Positivity is not the same as flattery - you should speak up when something doesn't work for you or you see something in another's work that you consider a problem. A good critique is always going to point out things that can be improved. But take some extra time to say what you liked and what they are doing well. Then make suggestions for HOW to improve things - don't just say it sucks.

Be Specific

This is where I feel WriteOnCon can often miss. A lot of the feedback I see is very general - more voice, watch your punctuation. Even if someone wants to improve, they may not know how to do it. I try really hard to point out specific examples of things I think are wrong and then make concrete suggestions of how to improve it. I tell people where I think they should include a more personal expression, or highlight phrases that don't work for me. I don't expect everyone to just take my advice and make every change the way I suggest, but I think it's much easier for them to see exactly what I'm saying and deal with it however they want.

Be Selective

Ignoring advice is an important part of taking critique. Not everyone is right, especially a bunch of strangers of unknown experience and background. Heck, I've even seen agents give contradictory feedback to a person. How do you know who to listen to? For me, I always start with patterns. If lots of people are saying the same thing, then they're probably right. Second, I read the writing of the person who critiques me - if I like their writing then following their advice is likely to help me improve (though not always). But at the end of the day, I'm my own writer. I get to decide what I want my writing to be. The important thing is to understand the suggestions you've been given before you dismiss them.

Be Patient

Another pattern that I noticed this year was in the rate of revisions. Those that made quick revisions, and did it repeatedly, often after a single comment from a single person, normally wasted a lot of time. They would fix one thing but not another; they would change one line and not realize it screwed up the next line; they would spin themselves in circles changing things to please people and end up with a garbled mess. More than once someone would respond to my feedback on their fourth revision by saying that they had done what I suggested in version 2. The format of WriteOnCon, and the deadline to fix things before the agents show up, lend itself to rushing people. But that often creates more work and a worse result. Take in the feedback, wait for multiple eyes on your work, let it digest a bit, then incorporate what you think is best. This is a marathon, not a sprint; pace yourselves accordingly.


Overall, I had a very positive experience with WriteOnCon this year. I got some excellent feedback and feel I was able to incorporate it into both my query and my first chapter in a way that improved my work. I only got the briefest of feedback from a ninja agent - they thought my premise was interesting but I could cut a little voice out of the query (the feedback was definitely split on that point since several folks loved the lines the agent said to cut :), but in the end I came out stronger than when I entered. That's what you want out of any experience.

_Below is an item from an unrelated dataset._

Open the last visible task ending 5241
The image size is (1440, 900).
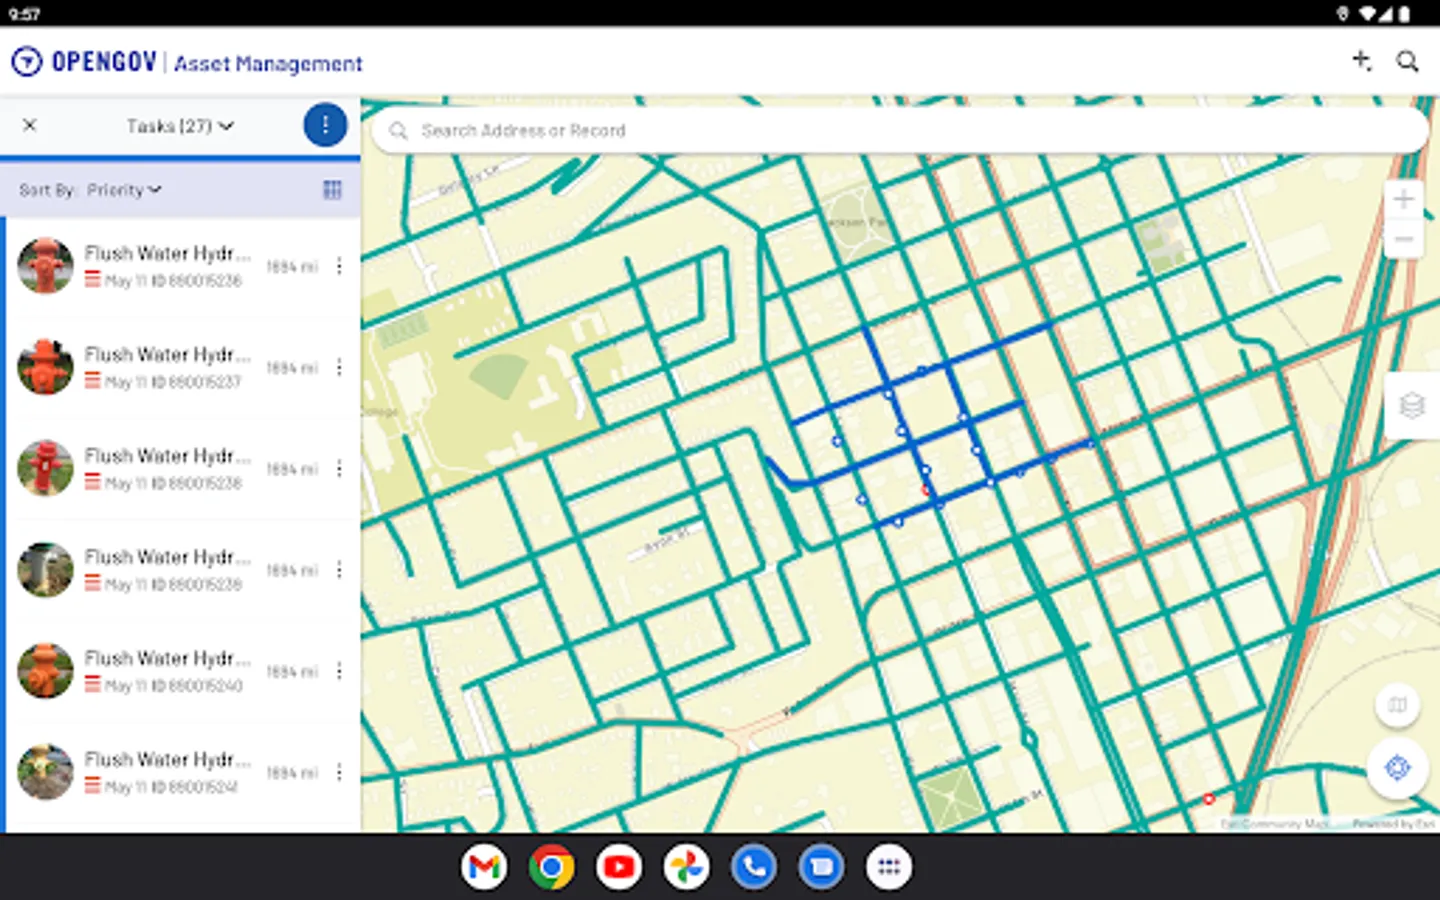[167, 772]
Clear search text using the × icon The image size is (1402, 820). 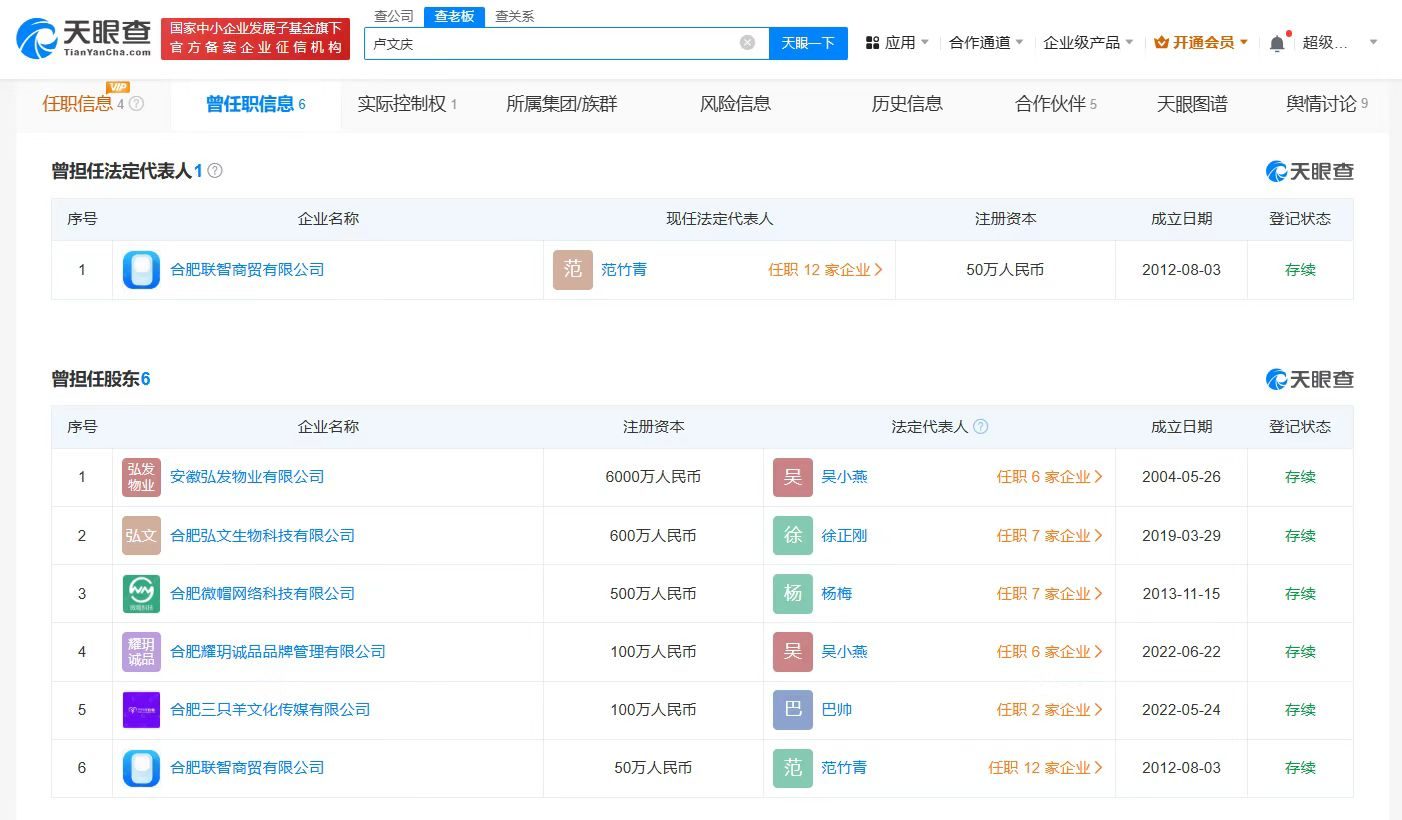[747, 41]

I also put together my first twitter pitch, even though it wasn't chosen for any of the live events. Now I have that in my pocket and next time I'll talk more about what I got out of those twitter sessions.


  1. I didn't follow any of the pitch sessions, mostly because I didn't know what they were, but I watched the live agents chats and they were very informative and encouraging!

    It's so true that we need to be patient. I've see this alot on the QLH boards especially. Someone posts a query that just needs a little tweaking and then they try to fix every single little thing someone mentions and one week and 30 revisions later, it hasn't gotten any better. Feedback needs time to sink in, especially so you can pick out what feedback is going to work for your story and which isn't. So yeah, you made some really good points. ^_^

    1. Thanks! The pitch sessions didn't really need to be followed live and if your pitch wasn't in there I don't think it was all that helpful. But I'm glad I posted early and had time to evaluate the feedback and still incorporate it before the agents showed up.